6/recent/ticker-posts

Header Ads Widget

Bunda Wir: Hafiz Bukan Sekadar Hafiz, tapi Terkait Memiliki Akhlak Baik


Topswara.com -- Ibu sebelas anak Hafizul Qur’an (penghafal Al-Qur’an) Bunda Wirianingsih, mengatakan, hafiz itu bukan sekadar hafiz, tapi terkait dia memiliki akhlak yang baik.

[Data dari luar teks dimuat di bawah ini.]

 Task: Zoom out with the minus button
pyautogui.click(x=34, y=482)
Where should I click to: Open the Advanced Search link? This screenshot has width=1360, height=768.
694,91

"Target hafiz itu bukan sekadar hafiz, tapi bagaimana dia memiliki akhlak yang baik," tuturnya dalam Inilah Tahapan Bunda Wir Menjadikan 11 Anak Hafiz Quran, Ahad (10/11/2019) YouTube Cinta Quran TV.

Bunda menuturkan, akhlak yang baik itu ketika anak mengenal Allah. Menurutnya, saat anak mulai bisa berbicara, langsung dikenalkan bahasa-bahasa tauhid supaya bisa memudahkan lancar membaca, sekaligus menghafal Al-Qur’an.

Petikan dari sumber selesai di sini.